The hydrogen from that process is then mixed with CO2 extracted from the air to create a form of methanol. This raw material can then be further refined for a variety of products, including the eFuels that Porsche will use to power its race cars today and hopes will keep its historic vehicles on the road well into the future.

Porsche’s initial plans were for 130,000 liters of the stuff by the end of 2022. Given the date, and the size of that 911’s tank (67 liters at the most), it seems clear that goal will come later. Porsche’s next target is 55 million liters per year within the next three years. At that volume, Porsche’s Michael Steiner says the production cost will drop to roughly $2 per liter.

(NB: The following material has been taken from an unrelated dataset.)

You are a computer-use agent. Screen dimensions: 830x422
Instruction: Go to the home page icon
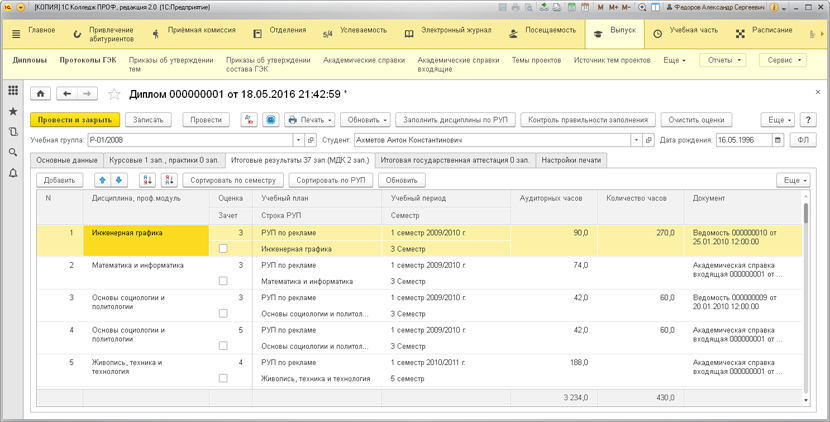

Right now, average fuel prices in Germany are approximately $1.75 per liter, but that’s at the pump. Transportation, taxes, and other fees will mean eFuels will continue to be significantly more expensive than traditional fuels for some time to come, but their carbon-neutral nature may still make them appealing options for commercial applications in particular.

“There are several initiatives all around the world,” Steiner told me. “Some regions look for tax benefits, some look for blending quotas for different sectors. So this is still open which markets might be most favorable for eFuels.”

One thing is for clear: regardless of the success of eFuels, and indeed exemptions for carbon-neutral internal-combustion, Porsche is sticking to its goal of 80% EV sales by 2030.

“We have a clear strategy,” Steiner said. “The main focus is e-mobility, but in addition we take care of our ICE cars.” Porsche is of course a brand with a strong history. That 911 fueled up today was just one of over a million of the things Porsche has produced since 1963. Keeping them running is clearly a strong incentive.